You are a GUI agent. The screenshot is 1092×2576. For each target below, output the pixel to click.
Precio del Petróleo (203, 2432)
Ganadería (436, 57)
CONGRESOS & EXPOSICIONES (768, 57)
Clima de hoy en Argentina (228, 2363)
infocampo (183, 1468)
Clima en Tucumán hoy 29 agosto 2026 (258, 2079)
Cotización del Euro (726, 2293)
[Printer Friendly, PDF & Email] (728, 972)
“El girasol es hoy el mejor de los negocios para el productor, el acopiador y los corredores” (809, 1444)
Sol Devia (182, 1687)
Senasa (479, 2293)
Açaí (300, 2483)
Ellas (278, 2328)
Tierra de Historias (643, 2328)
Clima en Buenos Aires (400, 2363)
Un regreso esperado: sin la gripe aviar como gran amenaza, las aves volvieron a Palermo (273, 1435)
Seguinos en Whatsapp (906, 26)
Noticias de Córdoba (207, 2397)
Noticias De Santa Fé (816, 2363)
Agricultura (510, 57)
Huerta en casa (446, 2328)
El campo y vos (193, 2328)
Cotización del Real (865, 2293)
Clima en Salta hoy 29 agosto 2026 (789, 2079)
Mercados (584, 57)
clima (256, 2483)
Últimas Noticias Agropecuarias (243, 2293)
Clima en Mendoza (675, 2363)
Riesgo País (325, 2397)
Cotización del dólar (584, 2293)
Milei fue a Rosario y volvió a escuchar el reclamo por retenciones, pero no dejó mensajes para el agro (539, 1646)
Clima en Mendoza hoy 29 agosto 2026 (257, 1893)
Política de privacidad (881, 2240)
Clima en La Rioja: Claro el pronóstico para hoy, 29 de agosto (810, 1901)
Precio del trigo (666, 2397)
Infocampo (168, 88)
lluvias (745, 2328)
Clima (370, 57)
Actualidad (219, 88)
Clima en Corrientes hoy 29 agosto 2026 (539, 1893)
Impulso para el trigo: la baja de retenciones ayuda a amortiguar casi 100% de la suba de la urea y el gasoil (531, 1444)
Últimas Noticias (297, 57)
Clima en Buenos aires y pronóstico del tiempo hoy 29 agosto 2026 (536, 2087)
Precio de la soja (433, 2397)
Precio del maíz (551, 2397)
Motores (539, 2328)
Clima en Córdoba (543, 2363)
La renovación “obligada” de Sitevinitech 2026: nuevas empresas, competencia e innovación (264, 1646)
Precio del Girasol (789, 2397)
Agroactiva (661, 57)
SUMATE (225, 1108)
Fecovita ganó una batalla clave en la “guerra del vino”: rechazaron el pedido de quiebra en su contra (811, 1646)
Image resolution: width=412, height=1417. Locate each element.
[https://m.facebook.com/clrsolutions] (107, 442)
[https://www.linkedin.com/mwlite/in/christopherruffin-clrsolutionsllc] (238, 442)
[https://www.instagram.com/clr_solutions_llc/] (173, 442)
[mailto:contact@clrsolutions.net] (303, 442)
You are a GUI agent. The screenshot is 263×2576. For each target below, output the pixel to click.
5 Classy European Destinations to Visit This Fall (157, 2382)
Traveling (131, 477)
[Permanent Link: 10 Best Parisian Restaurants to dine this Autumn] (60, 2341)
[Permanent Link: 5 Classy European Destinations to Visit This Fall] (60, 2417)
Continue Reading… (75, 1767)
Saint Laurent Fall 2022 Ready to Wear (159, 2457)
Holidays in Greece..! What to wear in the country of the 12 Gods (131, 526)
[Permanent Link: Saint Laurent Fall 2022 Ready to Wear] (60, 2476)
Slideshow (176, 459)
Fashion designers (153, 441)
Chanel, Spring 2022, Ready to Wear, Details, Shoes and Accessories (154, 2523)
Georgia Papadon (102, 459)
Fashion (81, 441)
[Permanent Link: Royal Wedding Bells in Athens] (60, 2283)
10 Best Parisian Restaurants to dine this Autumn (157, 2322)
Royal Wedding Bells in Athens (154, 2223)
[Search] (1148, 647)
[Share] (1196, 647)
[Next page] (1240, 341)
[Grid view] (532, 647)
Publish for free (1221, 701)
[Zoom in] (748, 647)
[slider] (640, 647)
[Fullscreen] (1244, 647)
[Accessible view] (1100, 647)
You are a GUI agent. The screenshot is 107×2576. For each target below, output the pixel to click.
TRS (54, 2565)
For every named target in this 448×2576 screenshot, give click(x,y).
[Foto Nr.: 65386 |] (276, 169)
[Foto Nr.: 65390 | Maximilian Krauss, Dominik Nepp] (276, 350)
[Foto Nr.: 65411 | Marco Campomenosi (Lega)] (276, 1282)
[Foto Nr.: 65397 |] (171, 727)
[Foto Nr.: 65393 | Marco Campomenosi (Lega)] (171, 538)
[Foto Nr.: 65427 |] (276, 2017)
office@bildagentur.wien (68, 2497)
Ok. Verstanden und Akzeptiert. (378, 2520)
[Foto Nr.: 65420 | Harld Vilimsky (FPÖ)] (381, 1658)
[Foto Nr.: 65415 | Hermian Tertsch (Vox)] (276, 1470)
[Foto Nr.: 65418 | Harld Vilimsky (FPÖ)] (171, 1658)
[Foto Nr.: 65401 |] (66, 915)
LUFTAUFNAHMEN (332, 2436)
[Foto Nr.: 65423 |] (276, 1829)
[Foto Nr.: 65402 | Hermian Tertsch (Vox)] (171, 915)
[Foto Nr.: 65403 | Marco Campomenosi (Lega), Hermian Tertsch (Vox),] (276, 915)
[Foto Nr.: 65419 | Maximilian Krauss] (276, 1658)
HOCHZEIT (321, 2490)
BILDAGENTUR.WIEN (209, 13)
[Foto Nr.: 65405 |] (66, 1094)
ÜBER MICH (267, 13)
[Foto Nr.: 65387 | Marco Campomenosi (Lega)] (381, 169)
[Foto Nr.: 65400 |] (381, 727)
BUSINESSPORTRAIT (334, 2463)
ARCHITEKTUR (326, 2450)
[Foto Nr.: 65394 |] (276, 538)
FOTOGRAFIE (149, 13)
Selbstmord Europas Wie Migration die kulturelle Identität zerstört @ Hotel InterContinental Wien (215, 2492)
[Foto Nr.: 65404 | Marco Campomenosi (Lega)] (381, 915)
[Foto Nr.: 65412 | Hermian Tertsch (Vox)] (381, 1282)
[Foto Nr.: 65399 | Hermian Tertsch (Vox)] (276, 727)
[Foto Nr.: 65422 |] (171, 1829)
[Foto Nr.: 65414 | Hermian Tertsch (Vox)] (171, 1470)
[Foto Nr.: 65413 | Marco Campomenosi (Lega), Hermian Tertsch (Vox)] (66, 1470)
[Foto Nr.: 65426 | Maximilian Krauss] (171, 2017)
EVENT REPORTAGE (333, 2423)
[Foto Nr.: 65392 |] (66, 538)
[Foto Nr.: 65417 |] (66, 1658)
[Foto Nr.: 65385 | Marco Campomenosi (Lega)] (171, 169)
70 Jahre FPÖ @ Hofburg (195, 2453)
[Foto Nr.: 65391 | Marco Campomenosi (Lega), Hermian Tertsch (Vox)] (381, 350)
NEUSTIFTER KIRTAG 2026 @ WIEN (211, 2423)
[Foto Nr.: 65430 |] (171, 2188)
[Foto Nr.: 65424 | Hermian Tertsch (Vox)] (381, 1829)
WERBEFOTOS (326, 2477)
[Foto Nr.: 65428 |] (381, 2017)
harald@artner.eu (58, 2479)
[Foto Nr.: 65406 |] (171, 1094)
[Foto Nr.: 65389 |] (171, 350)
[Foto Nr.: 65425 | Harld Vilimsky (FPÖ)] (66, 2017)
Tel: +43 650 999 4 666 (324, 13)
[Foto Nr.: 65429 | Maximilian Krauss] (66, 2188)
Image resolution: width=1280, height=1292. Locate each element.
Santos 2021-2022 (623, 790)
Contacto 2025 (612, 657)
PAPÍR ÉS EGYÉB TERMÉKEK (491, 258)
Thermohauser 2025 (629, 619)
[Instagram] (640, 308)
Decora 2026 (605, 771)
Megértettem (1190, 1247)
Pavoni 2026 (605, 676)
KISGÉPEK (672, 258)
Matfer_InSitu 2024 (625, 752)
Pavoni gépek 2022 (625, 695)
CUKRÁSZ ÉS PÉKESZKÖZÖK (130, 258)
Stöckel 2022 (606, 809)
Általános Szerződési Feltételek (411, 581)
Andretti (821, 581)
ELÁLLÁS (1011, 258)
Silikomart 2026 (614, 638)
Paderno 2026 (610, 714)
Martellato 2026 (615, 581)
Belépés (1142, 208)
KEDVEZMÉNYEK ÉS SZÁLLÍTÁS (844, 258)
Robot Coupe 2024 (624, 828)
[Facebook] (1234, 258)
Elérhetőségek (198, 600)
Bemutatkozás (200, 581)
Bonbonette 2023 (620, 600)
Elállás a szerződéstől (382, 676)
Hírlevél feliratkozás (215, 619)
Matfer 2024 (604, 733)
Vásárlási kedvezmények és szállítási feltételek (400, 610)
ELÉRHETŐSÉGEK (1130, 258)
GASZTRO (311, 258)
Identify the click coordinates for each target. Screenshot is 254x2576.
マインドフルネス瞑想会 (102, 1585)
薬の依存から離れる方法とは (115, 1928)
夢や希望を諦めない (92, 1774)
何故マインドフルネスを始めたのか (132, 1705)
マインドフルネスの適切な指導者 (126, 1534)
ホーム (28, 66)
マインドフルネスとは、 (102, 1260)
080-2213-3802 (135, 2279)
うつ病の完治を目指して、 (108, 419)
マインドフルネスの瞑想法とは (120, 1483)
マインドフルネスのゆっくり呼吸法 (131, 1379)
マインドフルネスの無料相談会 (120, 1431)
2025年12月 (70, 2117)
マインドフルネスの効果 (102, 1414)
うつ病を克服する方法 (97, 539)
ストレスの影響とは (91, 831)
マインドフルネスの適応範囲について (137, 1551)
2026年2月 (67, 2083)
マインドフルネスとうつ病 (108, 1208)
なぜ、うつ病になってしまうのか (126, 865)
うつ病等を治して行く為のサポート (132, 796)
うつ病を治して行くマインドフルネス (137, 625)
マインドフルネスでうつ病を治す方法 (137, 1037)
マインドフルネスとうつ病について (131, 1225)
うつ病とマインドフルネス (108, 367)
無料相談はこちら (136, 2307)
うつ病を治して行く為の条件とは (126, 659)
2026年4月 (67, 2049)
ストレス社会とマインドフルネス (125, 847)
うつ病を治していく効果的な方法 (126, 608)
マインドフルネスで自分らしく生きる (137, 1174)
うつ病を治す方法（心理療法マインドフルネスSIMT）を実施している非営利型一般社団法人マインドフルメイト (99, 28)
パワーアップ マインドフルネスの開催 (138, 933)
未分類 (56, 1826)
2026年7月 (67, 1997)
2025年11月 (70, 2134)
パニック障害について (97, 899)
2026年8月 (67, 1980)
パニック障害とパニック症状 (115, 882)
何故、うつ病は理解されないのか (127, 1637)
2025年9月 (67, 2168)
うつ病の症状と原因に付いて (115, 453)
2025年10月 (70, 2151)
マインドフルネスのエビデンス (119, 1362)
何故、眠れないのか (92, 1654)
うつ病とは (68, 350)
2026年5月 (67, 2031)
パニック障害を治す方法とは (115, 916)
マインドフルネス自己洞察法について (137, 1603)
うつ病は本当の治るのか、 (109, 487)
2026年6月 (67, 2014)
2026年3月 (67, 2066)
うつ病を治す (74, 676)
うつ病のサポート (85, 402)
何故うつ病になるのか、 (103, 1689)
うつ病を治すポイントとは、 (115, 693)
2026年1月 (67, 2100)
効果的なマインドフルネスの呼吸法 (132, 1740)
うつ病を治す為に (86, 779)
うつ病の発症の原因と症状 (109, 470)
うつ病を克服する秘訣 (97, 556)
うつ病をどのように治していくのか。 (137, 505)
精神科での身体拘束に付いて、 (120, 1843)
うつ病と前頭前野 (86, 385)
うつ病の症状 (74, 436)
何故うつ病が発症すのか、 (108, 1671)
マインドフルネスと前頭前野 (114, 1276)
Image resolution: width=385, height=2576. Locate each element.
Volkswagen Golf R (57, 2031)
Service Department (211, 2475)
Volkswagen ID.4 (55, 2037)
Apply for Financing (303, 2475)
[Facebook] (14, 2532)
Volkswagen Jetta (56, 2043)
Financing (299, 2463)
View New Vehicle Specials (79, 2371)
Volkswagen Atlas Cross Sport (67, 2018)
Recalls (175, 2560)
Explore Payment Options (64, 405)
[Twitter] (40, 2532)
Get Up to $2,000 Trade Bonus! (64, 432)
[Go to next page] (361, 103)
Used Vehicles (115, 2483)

§ **DESCRIPTION OF THE TASK**
From the entries above, collect every line with the string "retenciones" in it.

§ **REPLY**
Milei fue a Rosario y volvió a escuchar el reclamo por retenciones, pero no dejó mensajes para el agro (539, 1646)
Impulso para el trigo: la baja de retenciones ayuda a amortiguar casi 100% de la suba de la urea y el gasoil (531, 1444)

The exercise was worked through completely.